--- BEGIN Material for this task ---

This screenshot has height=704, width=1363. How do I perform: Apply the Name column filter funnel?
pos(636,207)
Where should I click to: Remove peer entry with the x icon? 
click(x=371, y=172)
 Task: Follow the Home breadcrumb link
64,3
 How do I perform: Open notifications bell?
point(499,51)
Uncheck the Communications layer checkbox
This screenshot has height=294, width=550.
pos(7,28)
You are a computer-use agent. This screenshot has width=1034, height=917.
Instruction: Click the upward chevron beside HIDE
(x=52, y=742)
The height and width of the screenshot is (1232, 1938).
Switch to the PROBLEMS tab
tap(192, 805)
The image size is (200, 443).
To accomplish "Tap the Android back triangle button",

--- END Material for this task ---

• **Work required**
Express every line of the items above as a Markdown table with the columns "Row" and "Line", numbering the rows in order and leaving out blank lines.

• **Answer to the task**
| Row | Line |
|---|---|
| 1 | This screenshot has height=704, width=1363. How do I perform: Apply the Name column filter funnel? |
| 2 | pos(636,207) |
| 3 | Where should I click to: Remove peer entry with the x icon?  |
| 4 | click(x=371, y=172) |
| 5 |  Task: Follow the Home breadcrumb link |
| 6 | 64,3 |
| 7 |  How do I perform: Open notifications bell? |
| 8 | point(499,51) |
| 9 | Uncheck the Communications layer checkbox |
| 10 | This screenshot has height=294, width=550. |
| 11 | pos(7,28) |
| 12 | You are a computer-use agent. This screenshot has width=1034, height=917. |
| 13 | Instruction: Click the upward chevron beside HIDE |
| 14 | (x=52, y=742) |
| 15 | The height and width of the screenshot is (1232, 1938). |
| 16 | Switch to the PROBLEMS tab |
| 17 | tap(192, 805) |
| 18 | The image size is (200, 443). |
| 19 | To accomplish "Tap the Android back triangle button", |